Ein Kreislauf entsteht. Sandra rappelt sich auf, probiert ein neues Studium und eine Ausbildung aus, bricht zusammen und richtet sich wieder auf. Sie hat nahezu schon alle Diagnosen bekommen, sagt sie, darunter: Angststörung, Depressionen und Posttraumatische Belastungsstörung. Sehr häufig kommt ihr im Leben der Gedanke, sich das Leben zu nehmen, weil ihr alles sinnlos erscheint. „Ich kann nicht mehr zählen, wie oft ich mich schon umbringen wollte oder es auch versucht habe. So oft habe ich mir schon Tabletten gekauft.“, gibt sie offen zu. Auch nach im Ausland angebotener Sterbehilfe hat sie sich erkundigt.

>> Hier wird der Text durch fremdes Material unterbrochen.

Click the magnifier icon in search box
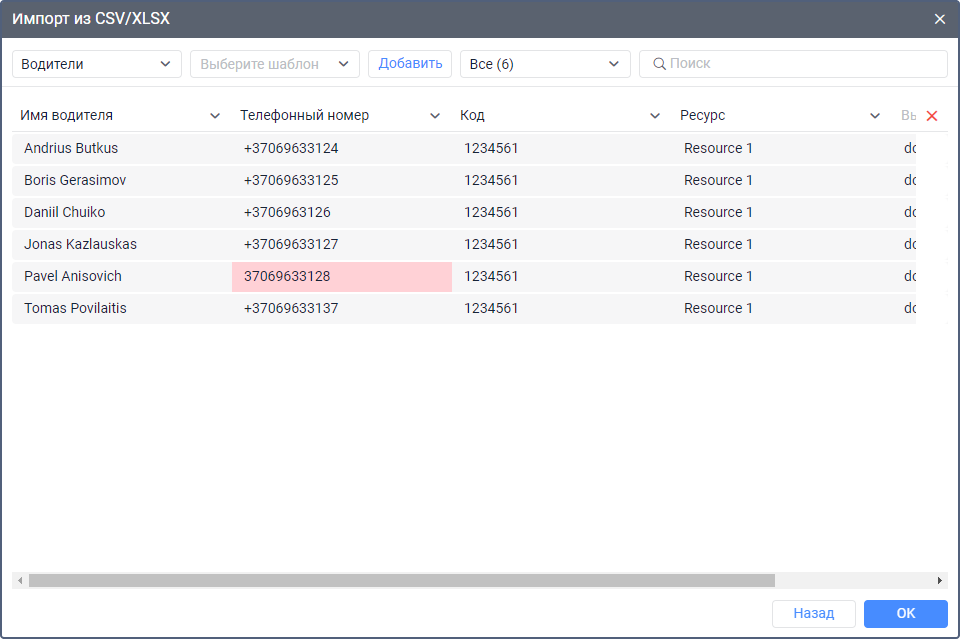Image resolution: width=960 pixels, height=639 pixels. [x=659, y=64]
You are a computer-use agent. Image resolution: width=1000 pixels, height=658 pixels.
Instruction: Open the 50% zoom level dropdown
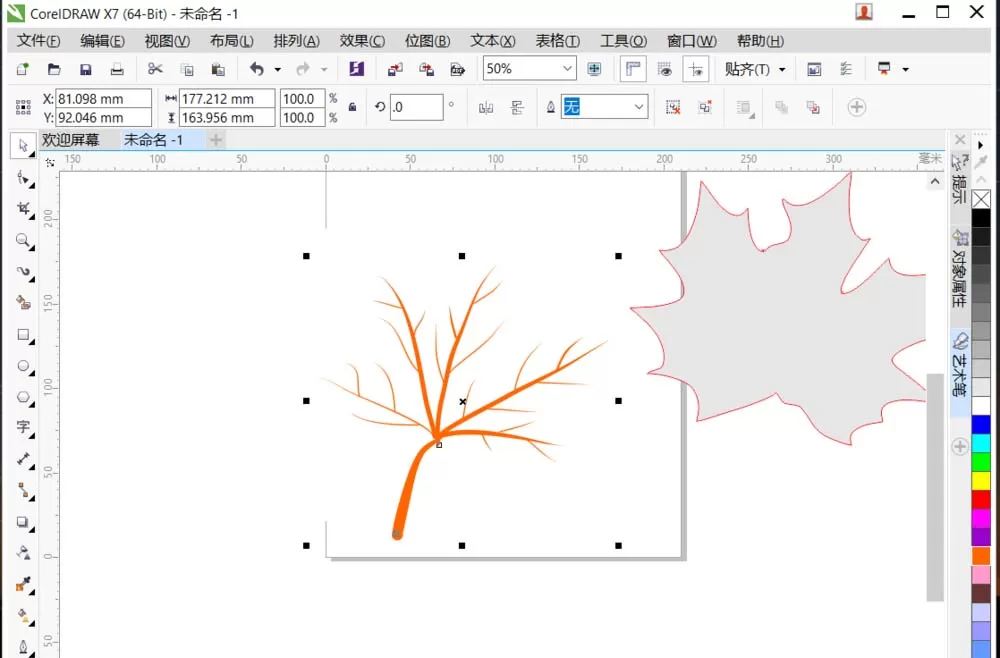567,69
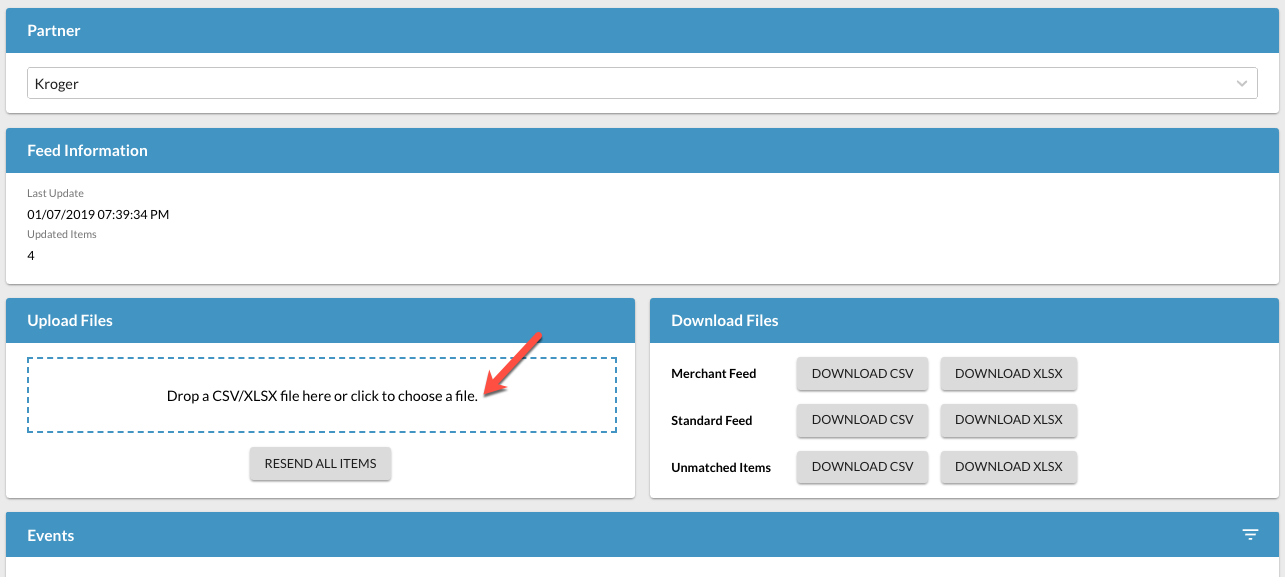1285x577 pixels.
Task: Select the Download Files panel title
Action: 725,321
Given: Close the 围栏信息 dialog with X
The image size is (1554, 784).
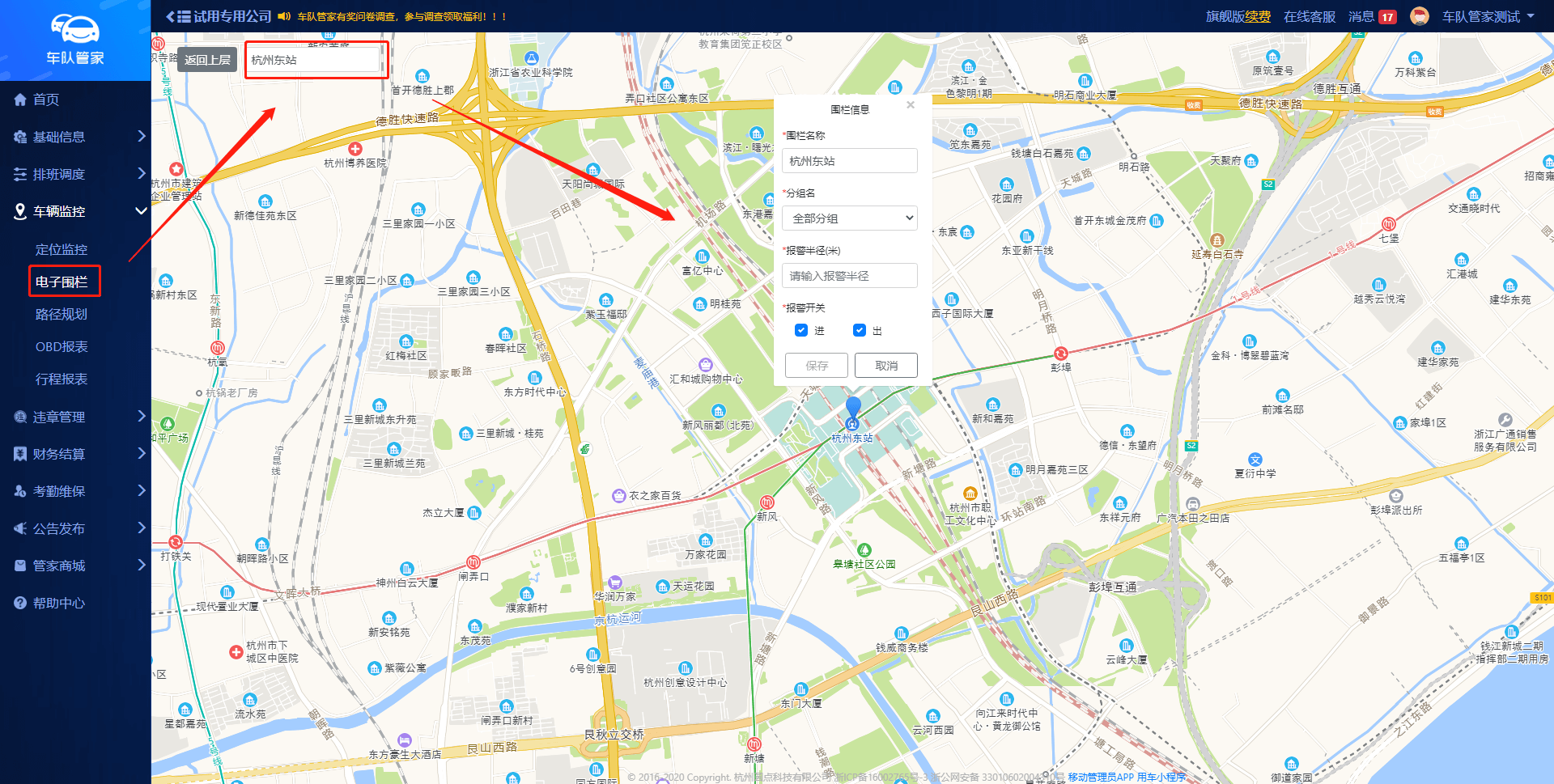Looking at the screenshot, I should coord(911,105).
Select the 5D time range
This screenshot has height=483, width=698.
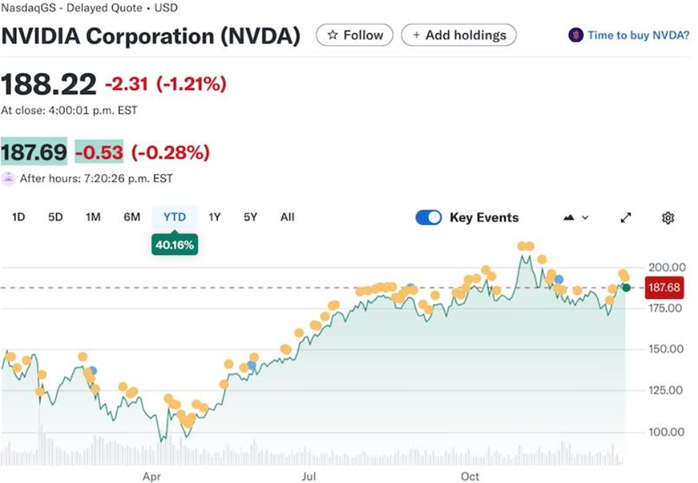(x=55, y=217)
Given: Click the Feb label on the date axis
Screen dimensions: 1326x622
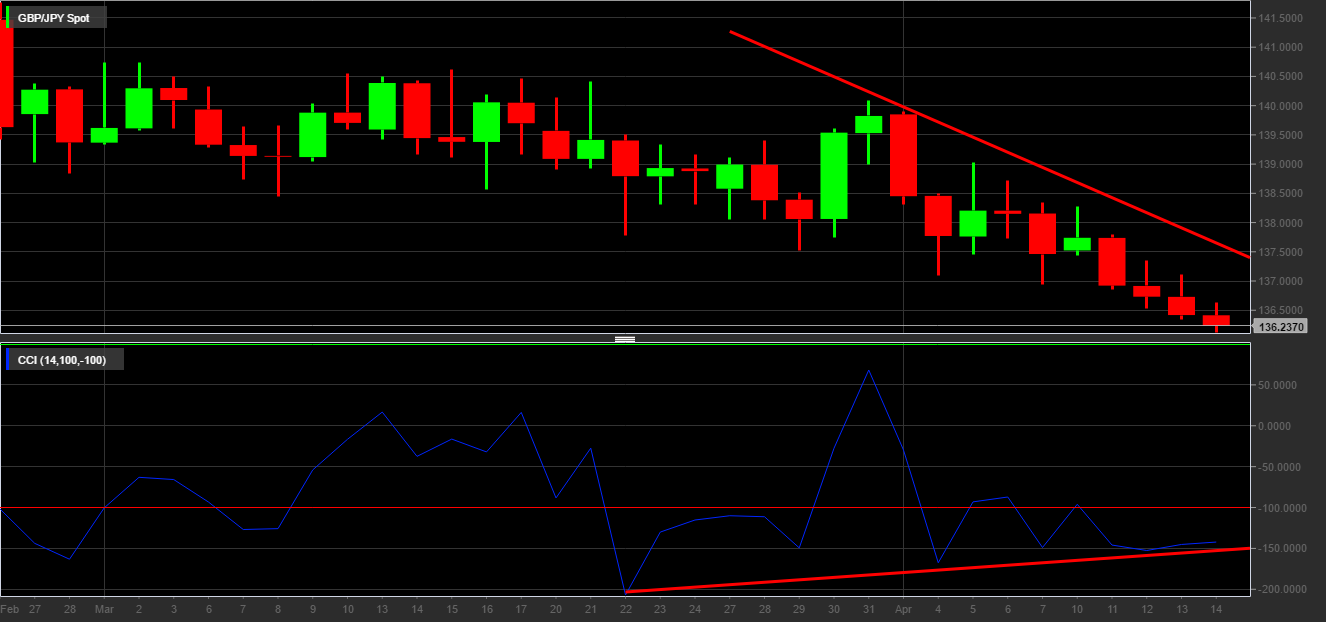Looking at the screenshot, I should pyautogui.click(x=10, y=609).
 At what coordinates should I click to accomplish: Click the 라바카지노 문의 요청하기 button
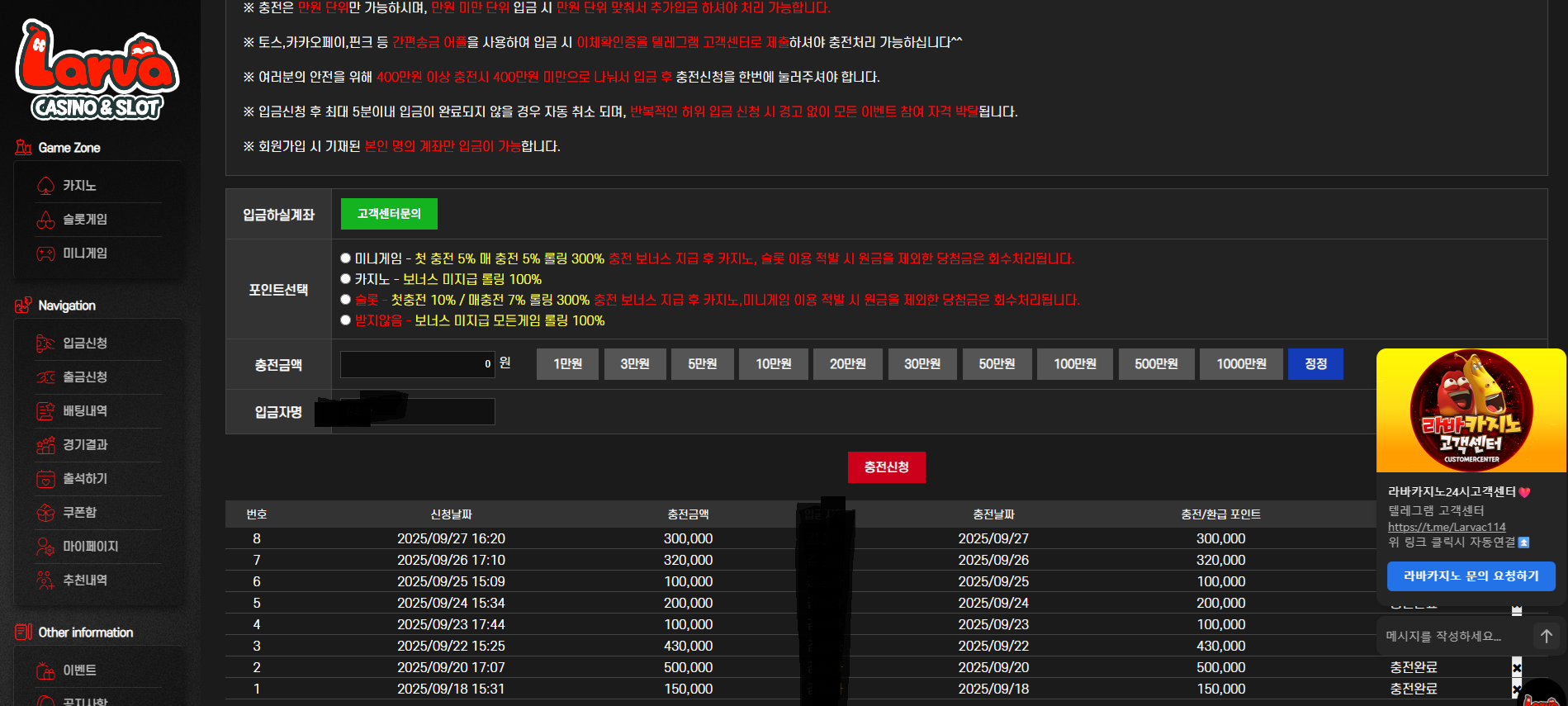click(1471, 576)
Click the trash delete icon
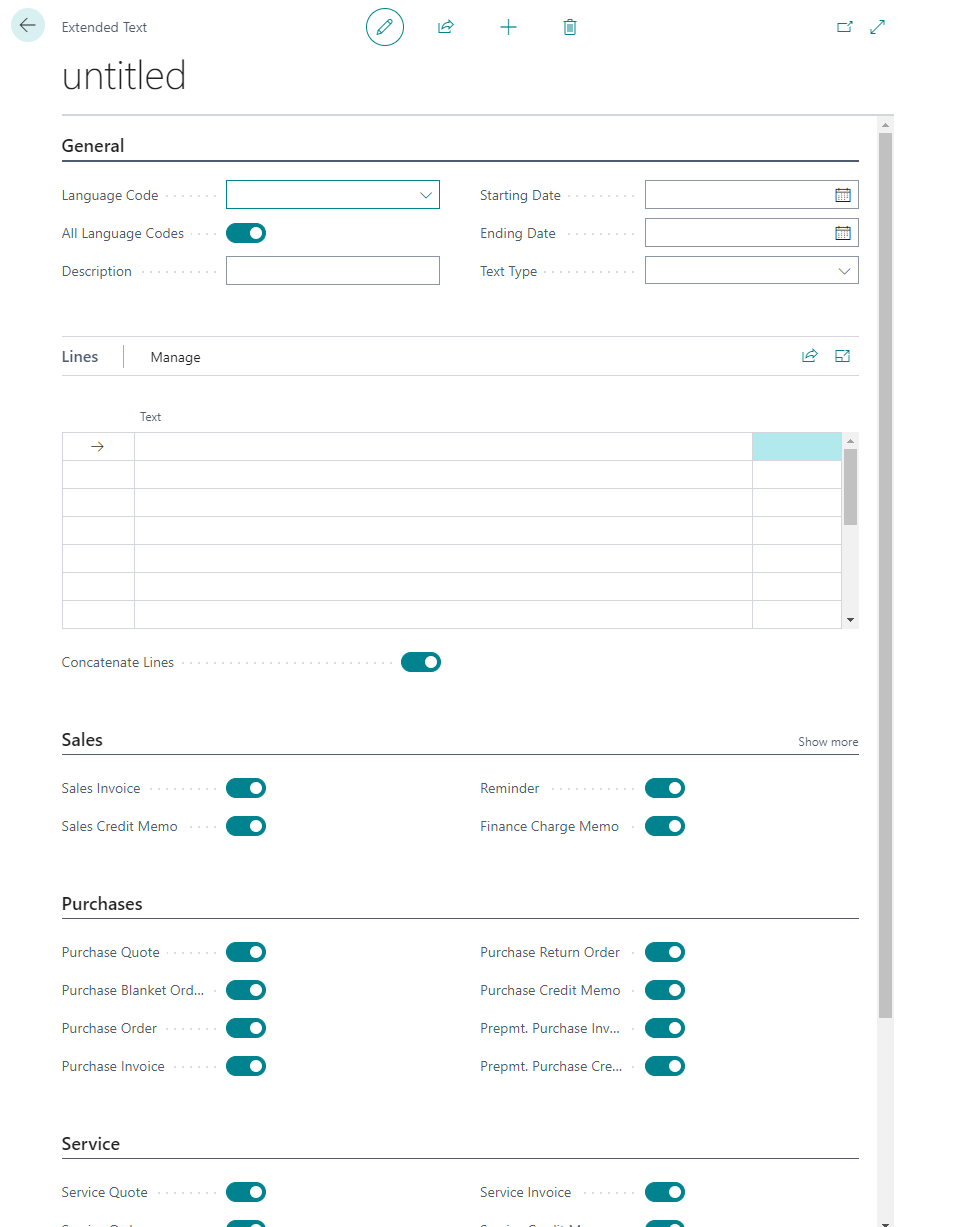957x1227 pixels. [x=570, y=27]
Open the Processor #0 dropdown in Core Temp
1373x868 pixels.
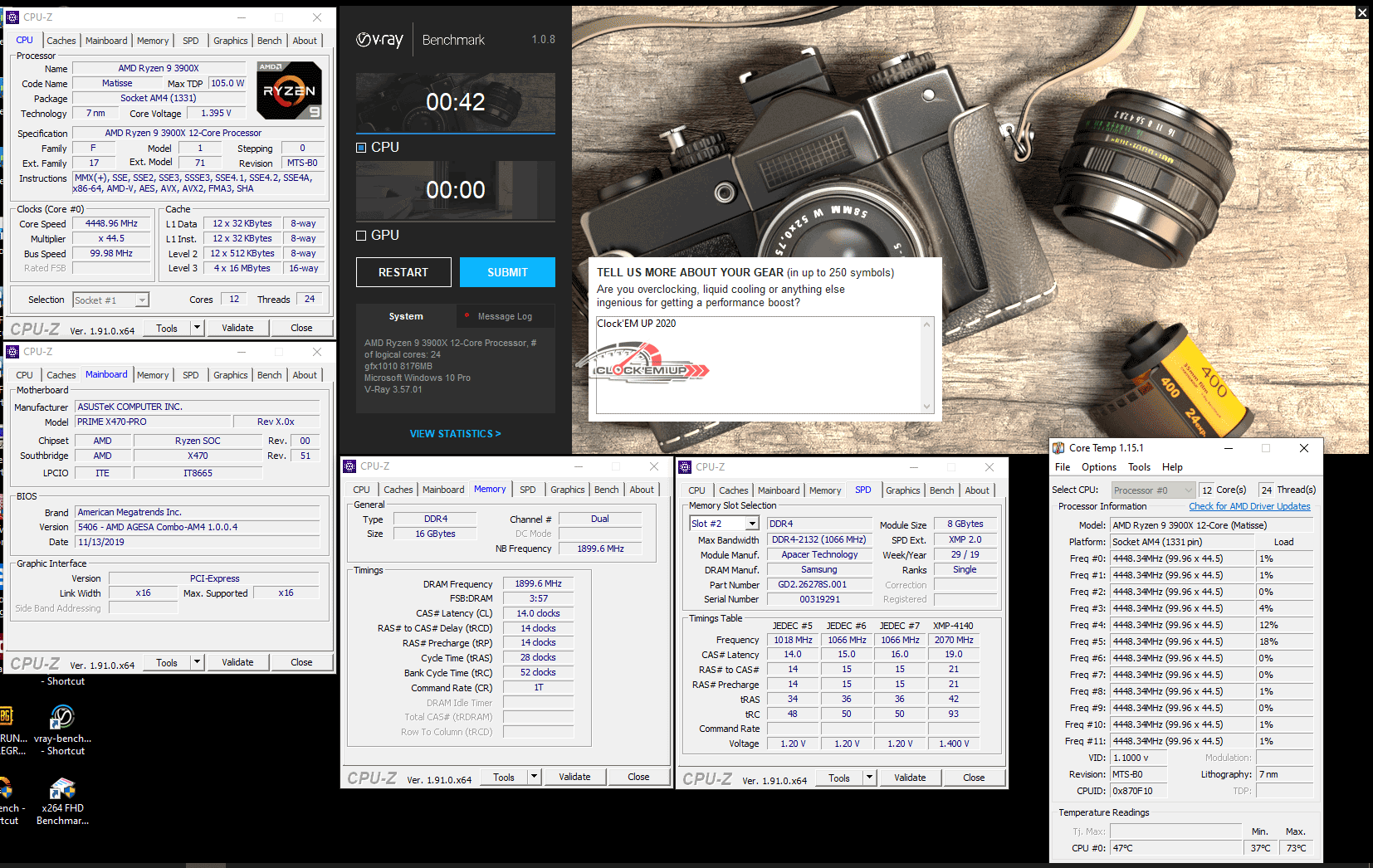coord(1189,490)
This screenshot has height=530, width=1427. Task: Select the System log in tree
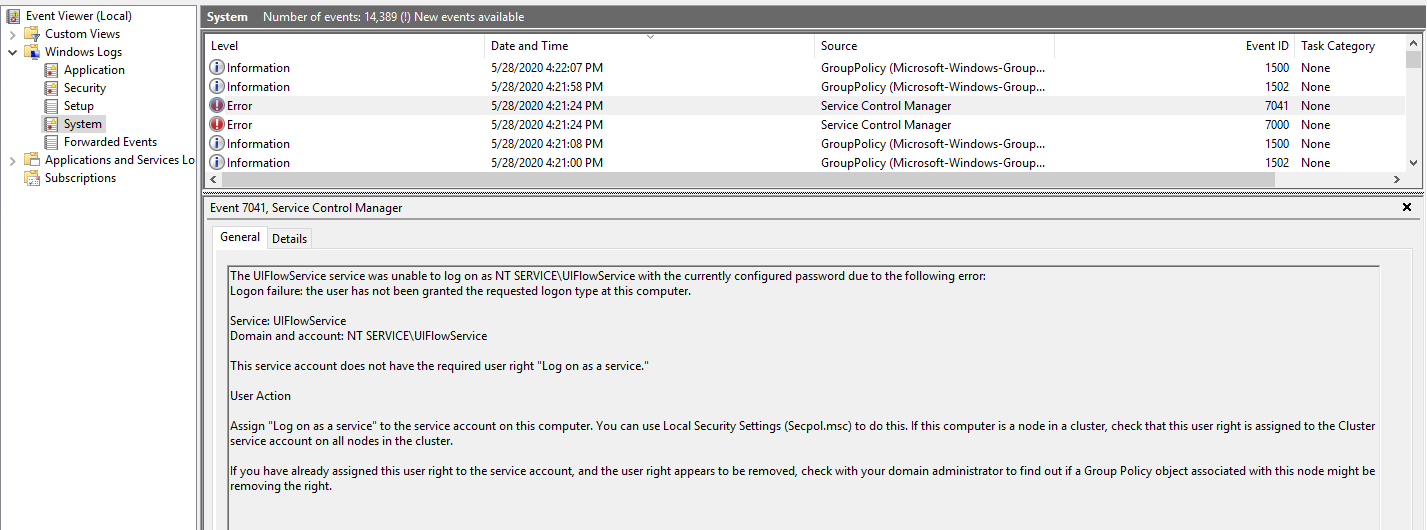pos(82,124)
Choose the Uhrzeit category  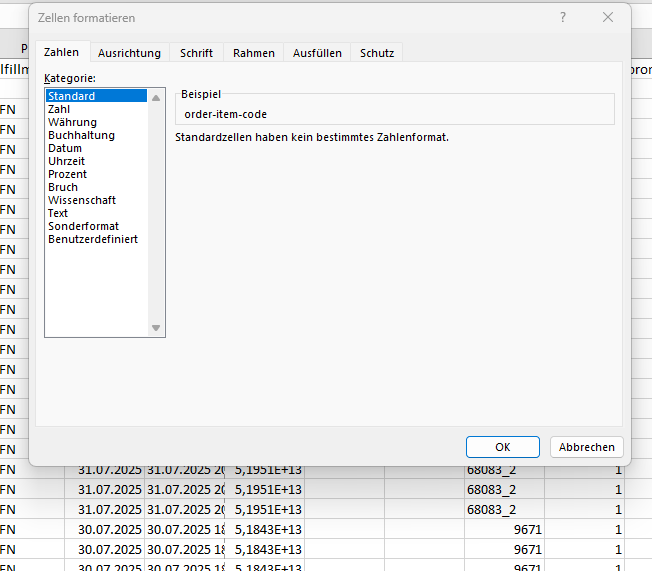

Als wir hier zusammen bei einer Tasse Tee auf der Couch sitzen und erzählen, ist der letzte Klinikaufenthalt von Sandra noch nicht lange her. Es geht ihr etwas besser, sie nimmt Medikamente und meditiert morgens regelmäßig, u. a. für eine bessere Selbstwahrnehmung und gegen die Grübeleien. Eine neue Diagnose gibt es auch, sie lautet Borderline. Eine Persönlichkeitsstörung, die vor allem mit jungen Emo-Mädchen, die ihre Haut aufritzen, verknüpft ist. Doch das passt gar nicht zu Sandra, weshalb sie sich mit diesem Bild zunächst auch nicht identifizieren konnte. Doch das Symptombild für Borderline-Erkrankung ist nicht klar abzugrenzen, da es sehr unterschiedliche Ausprägungen gibt. Dieses Problem betrifft psychische Diagnosen im Allgemeinen. Es wird immer wieder festgestellt, das Patient:innen sich nur schwer in eine bestimmte Schublade pressen lassen, so dass der Wert von Diagnosen zunehmend an Bedeutung verliert.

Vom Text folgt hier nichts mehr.